The modern religious idea of a ‘Buddhist’ monk as a lifelong celibate is part of a later interpretation by the scholastic monks (not the meditators, who strongly objected to it). Everyone knows that the Buddha grew up in an atmosphere of sensual pleasure. And there is evidence that the Buddha had several love affairs, even after becoming a monk.
That said, anyone who is serious about meditation and the search for enlightenment is naturally going to drop everything that distracts from it—and that of course includes sex. People do so many unnecessary nonsense things motivated by the adolescent search for a mate. Tantra is a disciplined approach that dovetails very nicely with the spiritual life.
A neurotic, frustrated person will find it very difficult to attain the tranquillity required for deep meditation. The mind will be drawn to sensual pleasures again and again until one has fully experienced their core sexuality. Otherwise, repression of creative energy cripples originality and initiative. We observe those symptoms in many monastic and religious organizations that cling to tradition.

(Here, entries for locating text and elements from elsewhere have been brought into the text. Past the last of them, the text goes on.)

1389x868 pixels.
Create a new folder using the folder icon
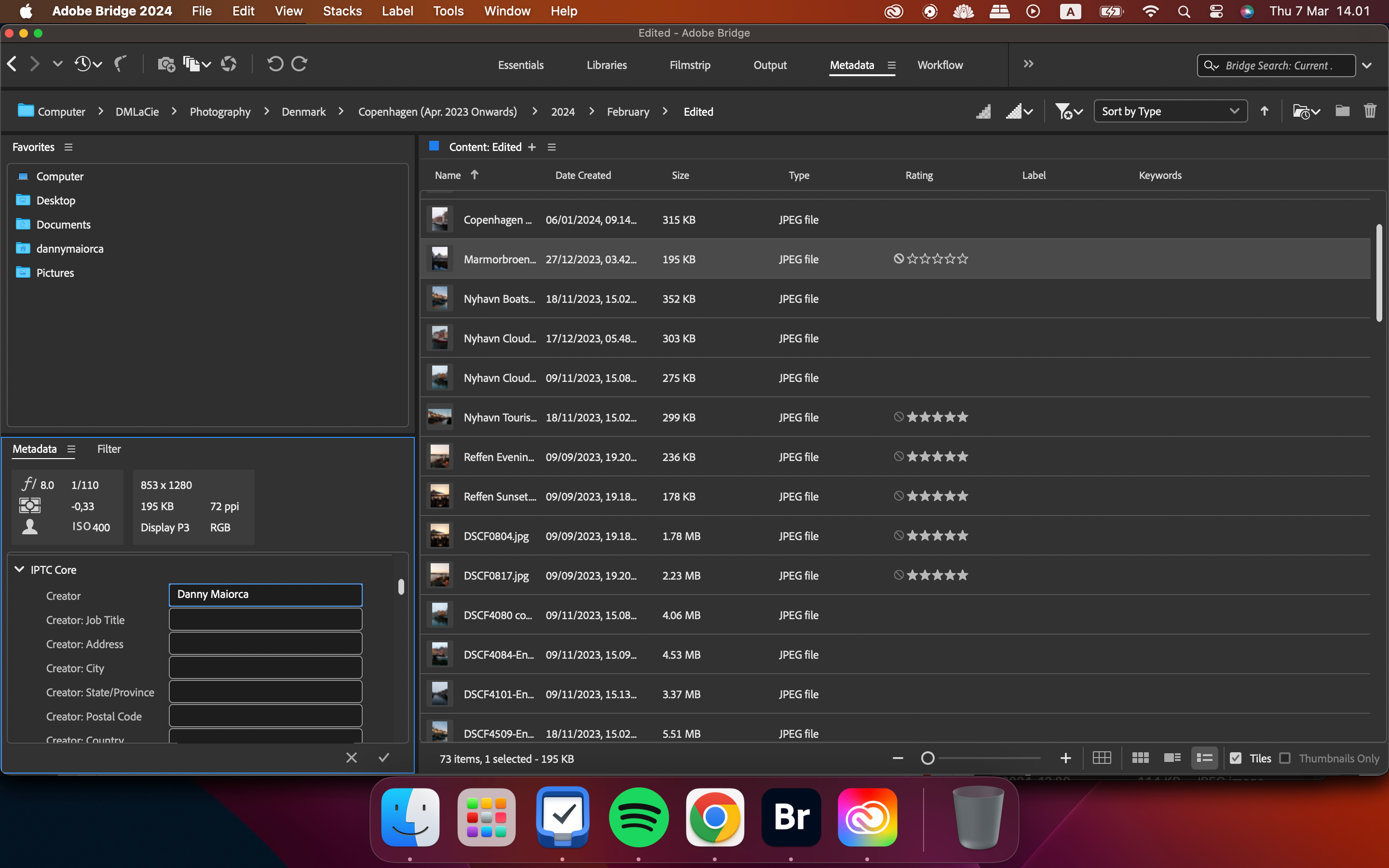pos(1342,111)
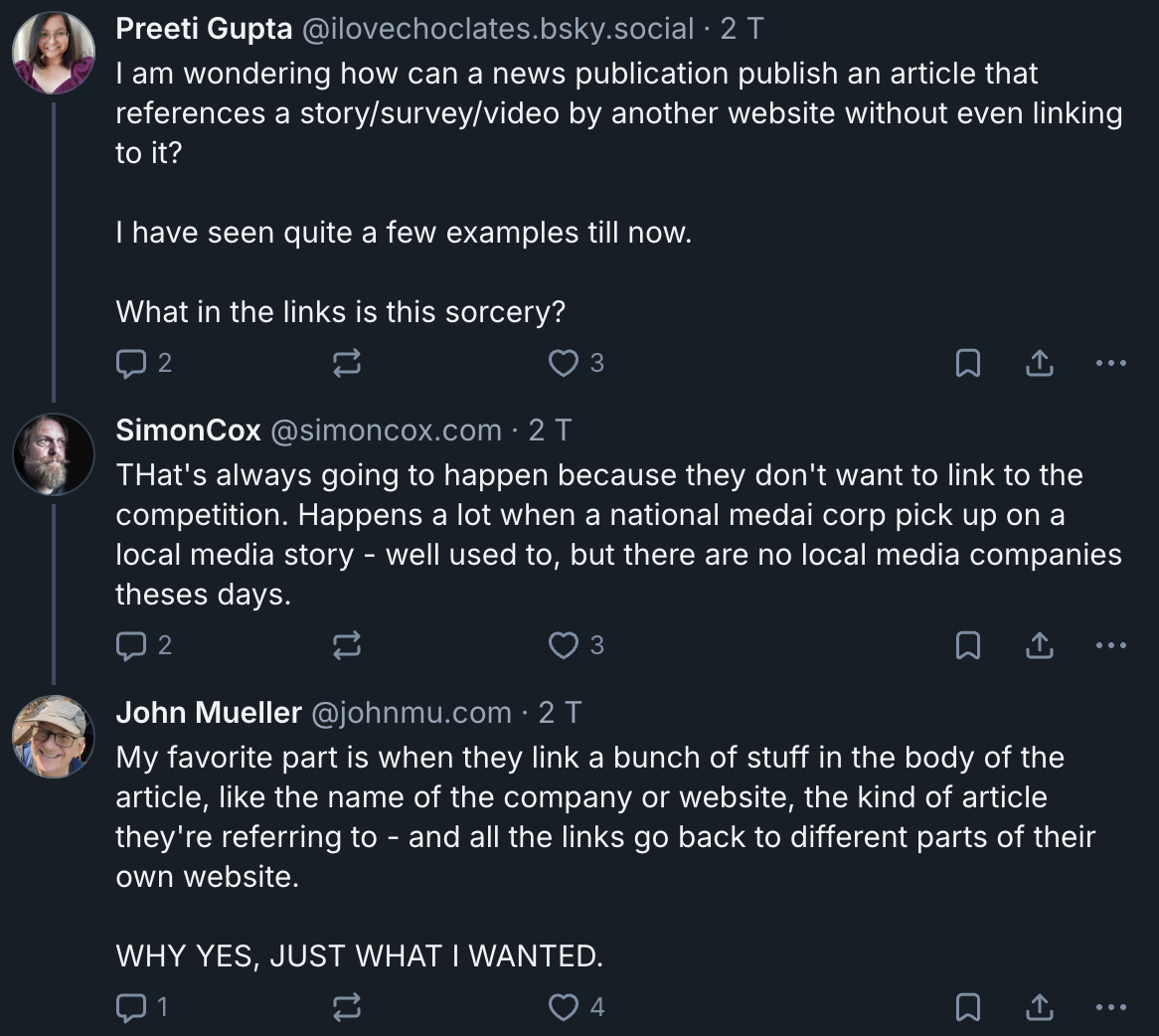Share Preeti Gupta's post
Viewport: 1159px width, 1036px height.
click(x=1039, y=364)
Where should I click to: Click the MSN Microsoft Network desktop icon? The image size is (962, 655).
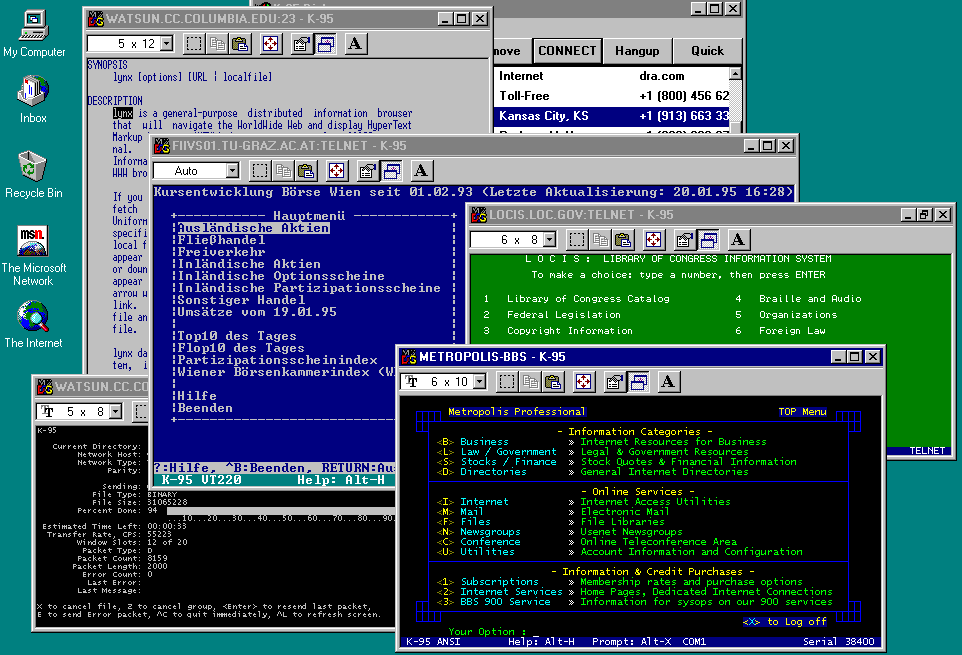point(33,242)
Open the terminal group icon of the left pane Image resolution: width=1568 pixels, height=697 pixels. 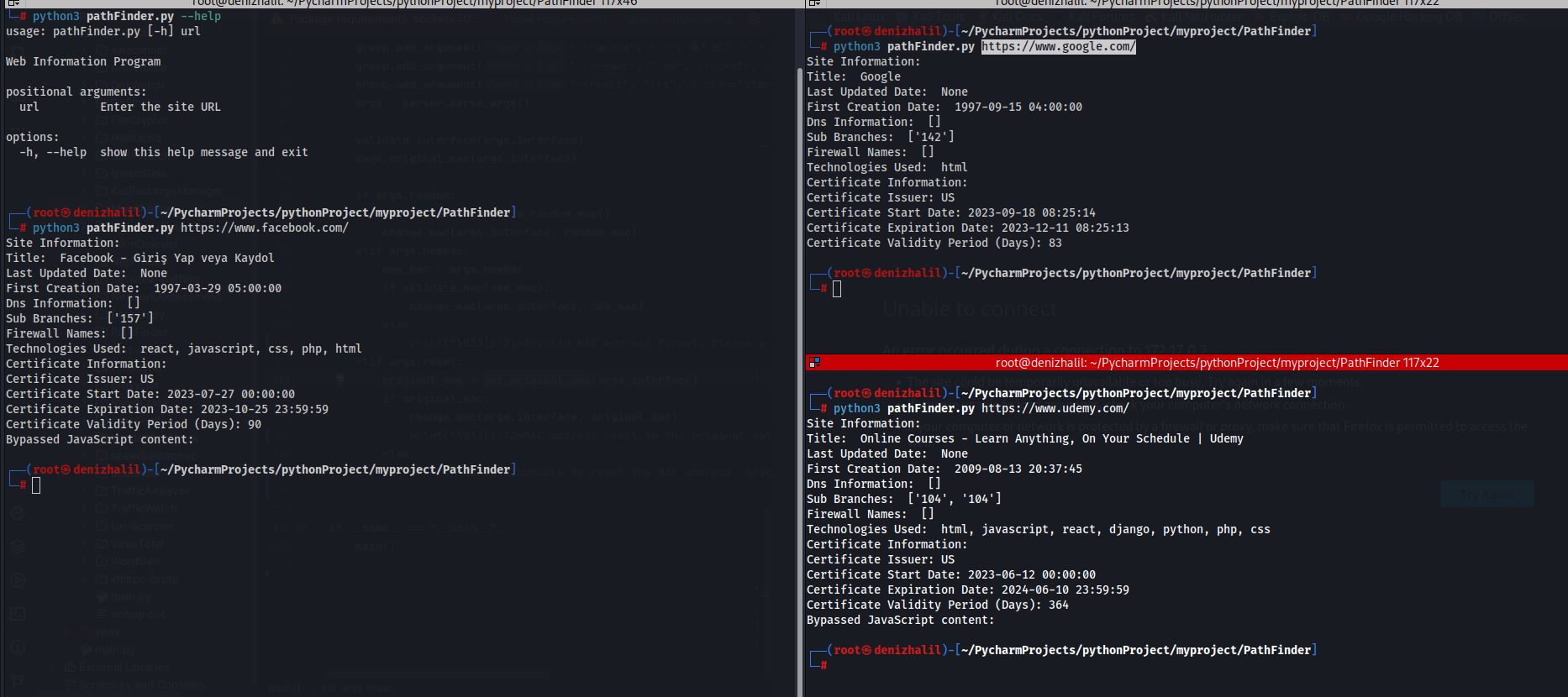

We cannot become free from desire by repression, nor by indulgence. A careful, disciplined approach is required. Tantric rituals must be seen as sacramental initiatory experiences. One must come to understand and realize the fundamental mechanism of desire, and that cannot happen by contemplation, only by experience.
One who attains even the first stage of enlightenment, stream-entry, is freed from the four kinds of clinging: clinging to sensuality, clinging to precepts and practices, clinging to views, and clinging to doctrines of self. (Mahā-nidāna Sutta) Clinging to dogmatic views, religious precepts and ritualistic practices is just as ignorant as clinging to sensual pleasures.
One should live mindfully, without a set plan, taking each moment as it comes. This is the holy life that the Buddha and other great sages praised—not the living death of static dogmas, repetitious religious rituals and rigid vows.